PROVIDED PASSAGE:

Daviesia localis is a species of flowering plant in the family Fabaceae and is endemic to a restricted area of the south-west of Western Australia. It is an erect, spreading shrub with spine-tipped branchlets, scattered, spreading, curved, needle-shaped, sharply-pointed phyllodes and orange-yellow and red flowers with a v-shaped central mark.

==Description==
Daviesia localis is an erect, spreading shrub, typically 1.5–3 m high and about 3 m wide with divergent, spine-tipped branchlets. Its phyllodes are scattered, needle-shaped, gently curved, sharply-pointed, 2–8 mm long and 0.7–1.2 mm wide. The flowers are arranged in groups of four to seven in leaf axils on a peduncle 5–9 mm long with oblong to narrow elliptic bracts 0.7–1.1 mm long at the base, each flower on a pedicel 1.5–7 mm long. The sepals are 3.8–5.2 mm long and joined at the base, the upper two lobes joined for most of their length and the lower broad and less than 0.3 mm long. The standard petal is egg-shaped with a deep notch at the tip, 8.5–9.5 mm long and orange-yellow with a red flare and yellow, v-shaped central mark. The wings are 6.0–6.7 mm long and dull red, and the keel 5.5–6.0 mm long and dull red. Flowering occurs in October and November and the fruit is a triangular pod 15–18 mm long.

COLLECTED MATERIAL:
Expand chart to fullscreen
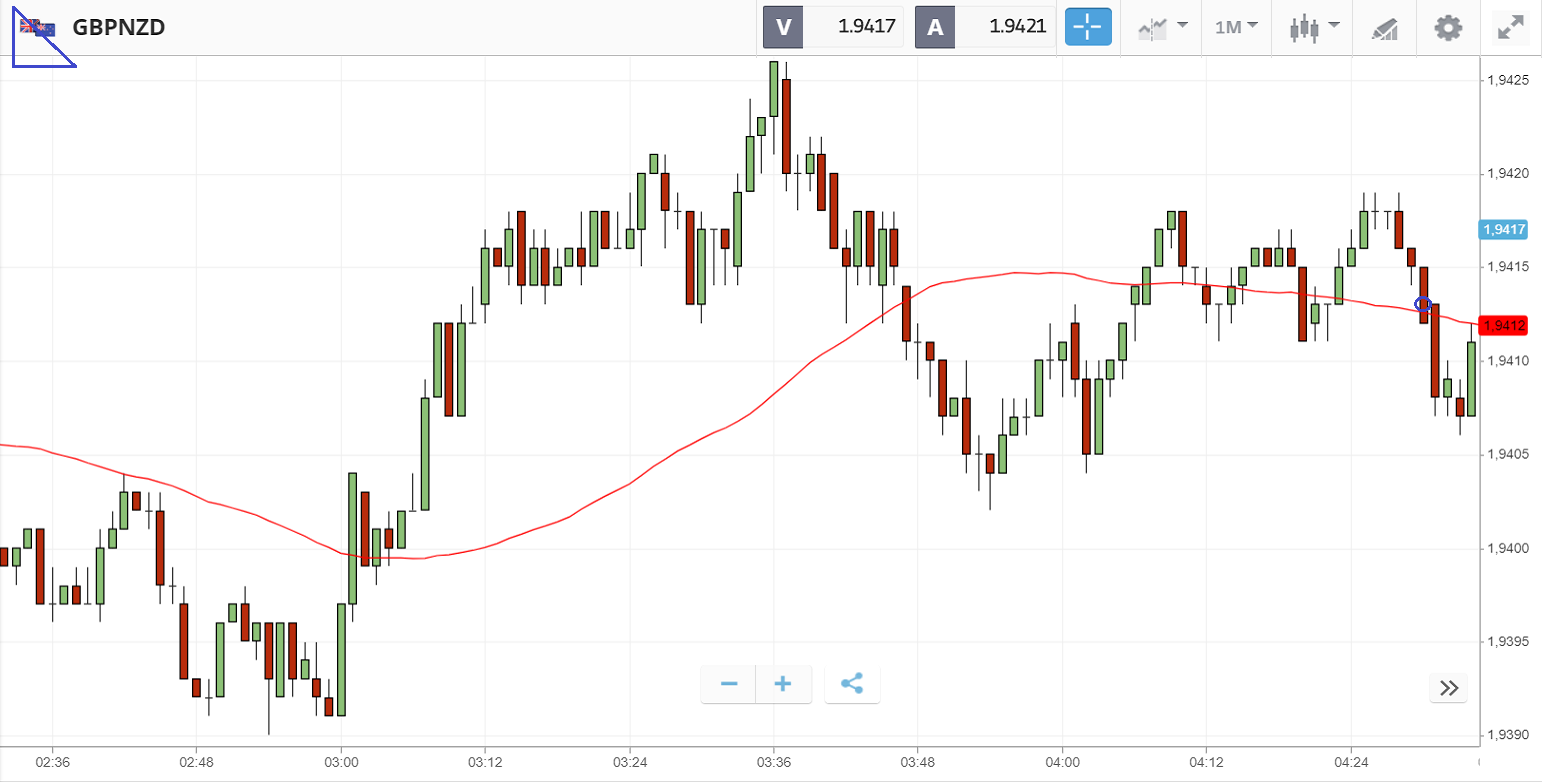The height and width of the screenshot is (782, 1542). pyautogui.click(x=1508, y=27)
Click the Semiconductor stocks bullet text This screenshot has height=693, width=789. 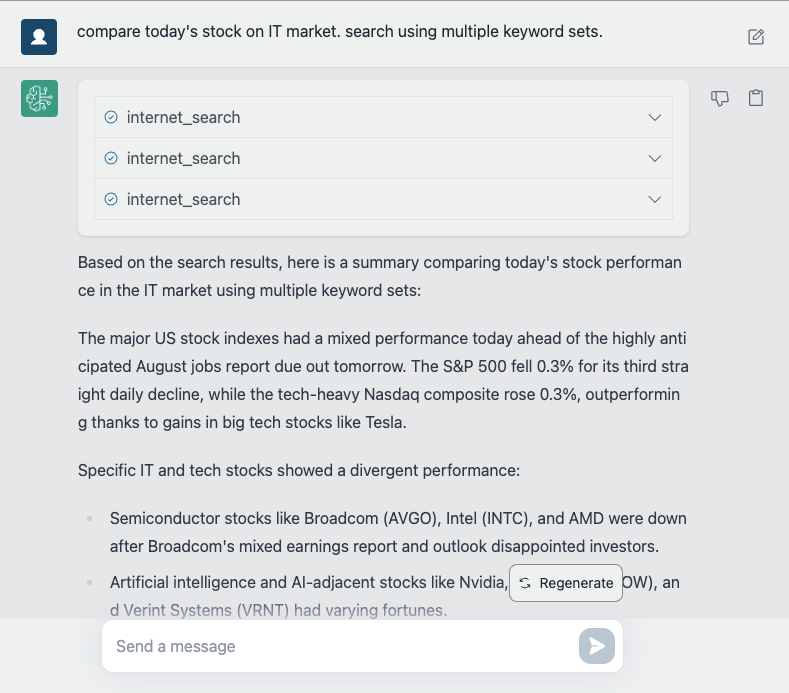click(398, 532)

TO DO: Continue the passage on the shrub Daviesia localis, starting after its last sentence.

SOLVED EXERCISE:
==Taxonomy and naming==
Daviesia localis was first formally described in 2015 by Michael Clyde Hislop in the journal Nuytsia from specimens collected north of Bindoon in 2002. The specific epithet (localis) means "local, belonging to a given place", referring to the restricted range of the species.

==Distribution and habitat==
This daviesia grows is only known from a single population in the Bindoon area where it grows in forest.

==Conservation status==
Daviesia localis is listed as "Priority One" by the Government of Western Australia Department of Biodiversity, Conservation and Attractions, meaning that it is known from only one or a few locations which are potentially at risk.